Lib Dems hit new poll low
by Peter Wozniak
A YouGov daily tracker poll has support for the Liberal Democrats plumbing a new low of 11%.
The poll, which has the Conservatives sitting on a five point lead over Labour at 43 to 38, remains broadly consistent with the recent polling for the Lib Dems, but that will not be a cause for celebration at the party’s Cowley Street HQ.
The Lib Dems have seen a steady plummet in their poll ratings since the general election, where they garnered twenty-three per cent of the vote.
The new poll will not be a cause for immediate panic given it remains within the margin of error of Yougov’s recent polls, but its symbolic quality as the lowest rating for the party since before Nick Clegg became leader in 2007 will add to the growing atmosphere of anxiety.
The party’s conference this month is likely to be the focal point for Lib Dem discontent over the coalition with the Conservatives, with fears that Lib Dem policy is being subsumed beneath the weight of Tory influence.
Nick Clegg himself remains popular with party members, as the first Liberal leader to crowbar his party into government in nearly a century, as suggested by a recent poll for the Liberal Democrat Voice blog.

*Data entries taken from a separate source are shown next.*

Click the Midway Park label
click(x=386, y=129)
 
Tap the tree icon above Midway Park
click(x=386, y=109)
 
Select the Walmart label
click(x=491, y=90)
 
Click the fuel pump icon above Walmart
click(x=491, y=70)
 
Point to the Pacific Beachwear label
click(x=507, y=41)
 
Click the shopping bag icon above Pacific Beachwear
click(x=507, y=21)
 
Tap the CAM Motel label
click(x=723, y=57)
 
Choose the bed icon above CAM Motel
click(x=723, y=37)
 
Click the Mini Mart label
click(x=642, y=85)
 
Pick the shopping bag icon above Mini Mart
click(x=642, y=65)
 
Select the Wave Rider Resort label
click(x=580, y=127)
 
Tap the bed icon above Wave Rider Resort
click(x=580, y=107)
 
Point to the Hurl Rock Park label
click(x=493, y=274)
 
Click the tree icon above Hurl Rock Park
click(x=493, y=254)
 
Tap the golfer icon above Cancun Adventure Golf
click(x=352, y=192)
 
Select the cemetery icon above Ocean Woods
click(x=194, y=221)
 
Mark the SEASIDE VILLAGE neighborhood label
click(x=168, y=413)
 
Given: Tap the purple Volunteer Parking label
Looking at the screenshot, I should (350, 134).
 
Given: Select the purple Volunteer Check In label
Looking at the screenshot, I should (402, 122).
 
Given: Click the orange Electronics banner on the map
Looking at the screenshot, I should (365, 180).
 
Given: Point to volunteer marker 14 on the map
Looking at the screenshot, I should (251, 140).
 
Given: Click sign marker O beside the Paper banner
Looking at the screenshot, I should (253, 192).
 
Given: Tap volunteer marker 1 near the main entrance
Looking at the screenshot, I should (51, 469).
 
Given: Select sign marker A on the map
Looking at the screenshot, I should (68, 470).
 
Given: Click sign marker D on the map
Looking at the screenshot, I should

However, the sliding poll ratings will be a cause of concern for many within the party, as they have one eye on important local elections next year, and will look to arrest the decline in support before then.
Signs of open discontent at the party conference would spell troubling times for the coalition government, though the Lib Dems have a vested interest in postponing a new general election as long as possible.
The rating of 11%, if replicated on a uniform national swing, would leave the party with less than a dozen seats in the House of Commons.